Pourriez-vous nous préciser la position du Gouvernement sur les grands choix institutionnels qui se poseront au moment de l’élaboration du nouveau projet ? Avez-vous fait des propositions concernant la répartition des pouvoirs entre le Congrès, le Gouvernement et les trois provinces ?
S’agissant des compétences déléguées à la Nouvelle-Calédonie, la répartition est-elle amenée à changer ? Si c’est le cas, pourriez-vous nous indiquer les compétences qui appellent votre vigilance ?

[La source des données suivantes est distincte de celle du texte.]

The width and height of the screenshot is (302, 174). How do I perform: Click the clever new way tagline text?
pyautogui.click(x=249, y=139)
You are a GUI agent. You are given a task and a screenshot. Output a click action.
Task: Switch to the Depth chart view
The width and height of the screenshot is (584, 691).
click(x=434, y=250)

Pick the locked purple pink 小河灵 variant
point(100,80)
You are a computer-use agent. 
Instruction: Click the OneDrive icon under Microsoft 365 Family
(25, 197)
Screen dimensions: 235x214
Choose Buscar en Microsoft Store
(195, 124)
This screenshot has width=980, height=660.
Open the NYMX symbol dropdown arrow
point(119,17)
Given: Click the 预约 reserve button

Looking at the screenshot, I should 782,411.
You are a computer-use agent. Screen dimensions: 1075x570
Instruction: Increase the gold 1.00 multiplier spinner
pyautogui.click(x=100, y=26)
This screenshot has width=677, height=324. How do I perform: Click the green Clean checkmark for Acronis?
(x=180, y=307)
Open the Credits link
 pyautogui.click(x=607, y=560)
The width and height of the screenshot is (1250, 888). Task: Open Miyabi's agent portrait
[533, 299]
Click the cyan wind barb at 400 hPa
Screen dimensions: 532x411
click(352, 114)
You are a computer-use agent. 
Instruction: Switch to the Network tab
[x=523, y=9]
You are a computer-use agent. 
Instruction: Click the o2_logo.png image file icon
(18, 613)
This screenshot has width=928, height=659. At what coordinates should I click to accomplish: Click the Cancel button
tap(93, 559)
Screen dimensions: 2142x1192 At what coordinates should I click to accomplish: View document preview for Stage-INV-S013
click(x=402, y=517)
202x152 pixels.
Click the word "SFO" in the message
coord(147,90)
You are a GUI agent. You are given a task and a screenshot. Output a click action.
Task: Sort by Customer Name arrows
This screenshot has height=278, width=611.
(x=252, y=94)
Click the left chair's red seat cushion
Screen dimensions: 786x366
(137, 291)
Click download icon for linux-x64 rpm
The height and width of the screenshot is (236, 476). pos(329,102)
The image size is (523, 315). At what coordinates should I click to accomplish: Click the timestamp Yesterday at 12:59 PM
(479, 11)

Je voudrais réaffirmer la détermination du groupe Socialistes et apparentés à permettre aux Calédoniens de décider de leur avenir institutionnel et politique. C’est ce principe seul qui doit nous guider. En tant que membre de la commission de la défense nationale et des forces armées, je n’ignore pas que la Nouvelle-Calédonie est un élément majeur de la zone indo-pacifique. Ces questions de notre collègue David Habib, que je remplace aujourd’hui, sont donc essentielles.
(Applaudissements sur les bancs du groupe SOC.) La parole est à Mme Maina Sage. En préambule à ce débat sur l’avenir de la Nouvelle-Calédonie, rappelons que la France, de par son histoire, a la particularité incontestable d’un passé colonial fort. À la fin du XIXe siècle, elle était le deuxième empire colonial derrière le Royaume-Uni.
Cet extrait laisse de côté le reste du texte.